**Activity**.
Search term "agent": work out how many lines of the data below contain it, and answer with that number alone.

○ ○ ○ ○ ○ ○ ○

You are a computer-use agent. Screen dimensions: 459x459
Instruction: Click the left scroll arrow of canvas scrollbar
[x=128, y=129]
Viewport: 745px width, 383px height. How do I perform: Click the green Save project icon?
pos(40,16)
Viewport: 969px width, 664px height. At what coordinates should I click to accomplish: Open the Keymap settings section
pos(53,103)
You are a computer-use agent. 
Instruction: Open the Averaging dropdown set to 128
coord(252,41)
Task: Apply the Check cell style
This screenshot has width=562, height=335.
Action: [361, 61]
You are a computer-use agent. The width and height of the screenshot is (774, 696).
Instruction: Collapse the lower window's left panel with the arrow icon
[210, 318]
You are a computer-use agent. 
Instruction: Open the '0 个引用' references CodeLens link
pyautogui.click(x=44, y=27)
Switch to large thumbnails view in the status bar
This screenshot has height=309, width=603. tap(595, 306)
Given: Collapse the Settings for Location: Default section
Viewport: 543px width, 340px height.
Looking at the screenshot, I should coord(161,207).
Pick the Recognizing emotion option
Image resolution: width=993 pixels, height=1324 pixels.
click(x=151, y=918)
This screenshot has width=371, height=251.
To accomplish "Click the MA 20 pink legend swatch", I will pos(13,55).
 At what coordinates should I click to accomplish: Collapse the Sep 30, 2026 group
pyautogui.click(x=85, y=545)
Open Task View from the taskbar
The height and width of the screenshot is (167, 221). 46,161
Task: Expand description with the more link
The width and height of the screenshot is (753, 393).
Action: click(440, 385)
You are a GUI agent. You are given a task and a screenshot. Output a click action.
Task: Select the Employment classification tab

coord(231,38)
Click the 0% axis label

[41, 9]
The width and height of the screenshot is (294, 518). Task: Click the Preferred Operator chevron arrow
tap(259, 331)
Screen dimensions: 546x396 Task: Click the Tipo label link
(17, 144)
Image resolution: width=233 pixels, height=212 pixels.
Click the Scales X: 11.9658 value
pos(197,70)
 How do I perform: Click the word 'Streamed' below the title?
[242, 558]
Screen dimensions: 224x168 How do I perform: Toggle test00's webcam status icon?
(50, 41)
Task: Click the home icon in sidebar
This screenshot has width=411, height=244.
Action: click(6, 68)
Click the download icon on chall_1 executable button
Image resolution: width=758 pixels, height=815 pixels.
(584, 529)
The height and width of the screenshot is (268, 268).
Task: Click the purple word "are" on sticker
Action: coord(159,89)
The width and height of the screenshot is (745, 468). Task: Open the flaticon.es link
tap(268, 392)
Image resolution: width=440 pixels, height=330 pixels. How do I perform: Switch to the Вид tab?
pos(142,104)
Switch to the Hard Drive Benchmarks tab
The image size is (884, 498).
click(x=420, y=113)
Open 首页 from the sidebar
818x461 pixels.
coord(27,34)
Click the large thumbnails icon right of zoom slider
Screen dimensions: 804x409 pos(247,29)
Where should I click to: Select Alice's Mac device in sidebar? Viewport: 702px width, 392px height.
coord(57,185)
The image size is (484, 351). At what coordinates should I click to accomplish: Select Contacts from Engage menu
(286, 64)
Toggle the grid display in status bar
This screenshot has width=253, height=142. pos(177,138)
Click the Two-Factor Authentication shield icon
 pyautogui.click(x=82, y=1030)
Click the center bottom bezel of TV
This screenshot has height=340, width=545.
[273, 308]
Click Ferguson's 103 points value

○ ○ ○ ○ ○ ○ ○

**Output of the task**.
5